保育園からの呼び出しには、夫と相談しながら柔軟に対応しています。夫がどうしても対応できないという日は、お客さまに別日にずらしてもらわざるをえません。でも以前いた店で担当していたお客さまばかりで、付き合いも長く、ママさんも多いので、理解は得られやすい環境です。有り難いですね。

「二人目出産で復帰できますか?」に対して

── 時間の自由度や収入面での変化は、家族への向き合い方や働くモチベーションにも良い影響がありそうですね。現在のシェアサロンに決めた理由は歩合率の良さからですか?

 

榎本さん:

収入面というよりも、「女性美容師が働き続けやすい環境」に魅力を感じました。こちらのシェアサロンを見学したときに、運営スタッフの珠実さんに「二人目の子どもを授かったとき、出産した後、復帰できますか?」と質問をしたんです。他のシェアサロンでは「産休のタイミングで一旦契約解除」となる店もあったので、安心して復帰できる場所を探したかったんです。

 

珠実さんからは「復帰の制度が明確にあるわけではないけれど、出産しても戻れる仕組みを作ろう」と前向きな回答をもらえて、こちらでお世話になることに。女性の働き方を考えてくれるスタッフさんがいることにも安心感を覚えましたね。

 

── 今後、どのような働き方を目指していきたいですか?

 

榎本さん:

大好きな美容師という仕事も、子どもや夫との時間も大切にしていきたいです。

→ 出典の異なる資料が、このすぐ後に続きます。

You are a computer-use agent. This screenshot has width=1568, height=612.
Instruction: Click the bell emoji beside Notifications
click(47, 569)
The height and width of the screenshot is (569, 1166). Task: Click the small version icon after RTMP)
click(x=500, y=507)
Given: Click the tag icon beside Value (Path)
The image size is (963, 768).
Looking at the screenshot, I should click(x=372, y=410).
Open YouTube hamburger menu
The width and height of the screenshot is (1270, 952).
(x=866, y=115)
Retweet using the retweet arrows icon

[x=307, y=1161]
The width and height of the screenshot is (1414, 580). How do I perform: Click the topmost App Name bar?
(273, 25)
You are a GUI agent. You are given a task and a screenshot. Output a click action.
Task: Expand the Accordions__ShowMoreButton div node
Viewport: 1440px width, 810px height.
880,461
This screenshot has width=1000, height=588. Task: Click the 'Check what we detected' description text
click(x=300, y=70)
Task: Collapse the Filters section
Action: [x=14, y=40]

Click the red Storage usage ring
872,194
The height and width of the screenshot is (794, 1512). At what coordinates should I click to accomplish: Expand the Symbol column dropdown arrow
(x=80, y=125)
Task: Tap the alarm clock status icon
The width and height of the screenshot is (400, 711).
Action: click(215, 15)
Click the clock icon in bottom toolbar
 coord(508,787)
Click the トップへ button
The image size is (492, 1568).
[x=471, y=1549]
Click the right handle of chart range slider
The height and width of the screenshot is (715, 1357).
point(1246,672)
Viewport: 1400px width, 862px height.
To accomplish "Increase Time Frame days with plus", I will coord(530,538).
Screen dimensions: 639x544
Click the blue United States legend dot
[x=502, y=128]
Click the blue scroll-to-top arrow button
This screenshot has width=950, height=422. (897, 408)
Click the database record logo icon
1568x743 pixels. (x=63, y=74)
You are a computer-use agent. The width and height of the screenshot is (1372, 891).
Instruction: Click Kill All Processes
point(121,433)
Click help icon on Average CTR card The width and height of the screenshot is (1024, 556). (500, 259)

ただ、以前と大きく違うのは「マンツーマン」ということ。自分の体調管理もしっかりして、体優先で長く続けていきたいです。

 

いつかまた、育児と仕事のバランスに悩む時が来たら、そのときの「いちばんの働き方」を模索したいと思っています。

 

 

「働くなかで『もっとこうなら良いのに』とモヤモヤするなら解消するべき」と笑顔で話してくれた榎本さん。馴染んだ店から外に出て、新しい環境で生き生きと働く姿からは、これまでの固定観念にとらわれず、もっと自由で柔軟で良いのだというメッセージを感じさせてくれました。

 

PROFILE 榎本里佳

フリーランス美容師 美容師歴12年。母親が美容師だったことも影響し、自身も美容師を目指すように。高校卒業後、都内の美容専門学校に入学。卒業後は表参道の美容室に11年間勤務。2019年に第一子を出産。2021年7月からフリーランスとして活動。